No domingo, 9 de fevereiro, é o Dia do Frevo. São 113 anos desde que as ruas do Recife começaram a ferver com a dança criada pelo povo. Mesmo centenário, o frevo não perde a capacidade de inspirar, surpreender. A tradição está atraindo jovens talentos para se reinventar (veja vídeo acima)

Ao longo do tempo, a expressão artística de música e dança que é a cara de Pernambuco ganhou adaptações. A tecnologia entrou nesse ritmo para reinventar o jeito de tocar, sentir, cantar, dançar e dar uma cara nova ao frevo.

Para isso, colocaram de lado os instrumentos tradicionais. A orquestra, neste caso, está ao alcance do teclado do computador. É o frevo com pegada eletrônica e as infinitas possibilidades que a tecnologia permite.

“Aqui eu consigo soltar a bateria, eu consigo trazer percussões, fazer melodias, trazer outros elementos que foram gravados ou que são tocados na hora. Esse é um desafio: como a gente traz esses elementos que não foram feitos para música popular, como é que a gente traz eles e toca esses instrumentos com músicas populares”, explica o músico e pesquisador Tom BC.

“A gente está tendo a possibilidade de botar temas atuais, modernos. E com isso inclui o feminismo. Letras feitas por mulheres, composições feitas por mulheres. E também tirar um pouco desse ambiente masculino que é muito comum na orquestra de frevo”, comenta a cantora Surama Ramos.
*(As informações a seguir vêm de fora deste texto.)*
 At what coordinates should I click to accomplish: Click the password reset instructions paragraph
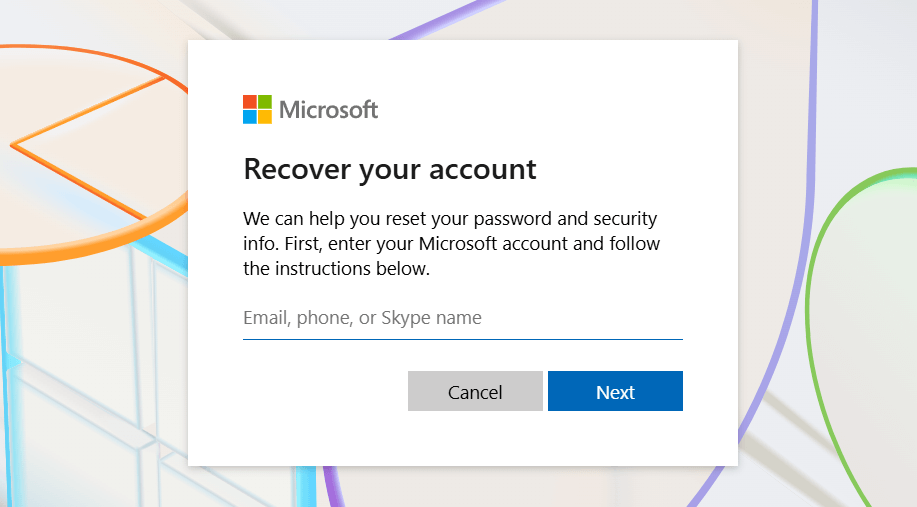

“A gente vive isso hoje: as crianças já nascem sabendo mexer em celular, sabendo conduzir de alguma forma e isso interfere no que a gente apreende, no que a gente quer construir. E isso também constrói corpo. Mesmo sendo digital a gente se deixa influenciar e está dentro desse elemento também. E o corpo segue junto”, afirma o dançarino Orun Santana.

“A gente pega tudo que vem na cabeça da gente e vai transformando. O computador ajuda muito nisso, porque ele aproxima qualquer pessoa de compor coisas, às vezes com sonoridade orquestral e tal, e você dentro da sua casa, sozinho, pode fazer isso”, diz o músico Henrique Albino.

“Eu acho que, além de ser uma paixão da gente por esse som, é também uma forma de comunicar com uma população, de comunicar com uma gente mais jovem e que experimenta música de outras formas”, afirma o músico e pesquisador Miguel Mendes.

“Tem um passo chamado rojão. Esse movimento surgiu de um movimento chamado vingativa, da capoeira”, exemplifica o professor de danças populares Alison Lima.

Para acompanhar os acordes mais acelerados do carnaval, foi criada uma dança acrobática. Os passistas têm fôlego de atleta e o sorriso sempre no rosto. Nem parece que dançar o frevo exige tanto esforço.

Passista Eliseu Nascimento de Araújo diz que parece estar flutuando enquanto dança frevo, o que exige esforço físico enorme: ‘Energia surreal’ — Foto: Reprodução/TV Globo

“Eu acho que é uma energia surreal. A gente consegue pensar que a gente está flutuando quando a gente dança o frevo”, diz o passista Eliseu Nascimento de Araújo.

A luta que virou dança é ensinada o ano todo na primeira Escola Municipal de Frevo do País. Pinho Werison Fidelis chegou menino e virou professor. Antes, se apresentou pelo mundo. “Foram 18 países. Nunca imaginei [chegar tão longe]. O frevo é vida”, diz.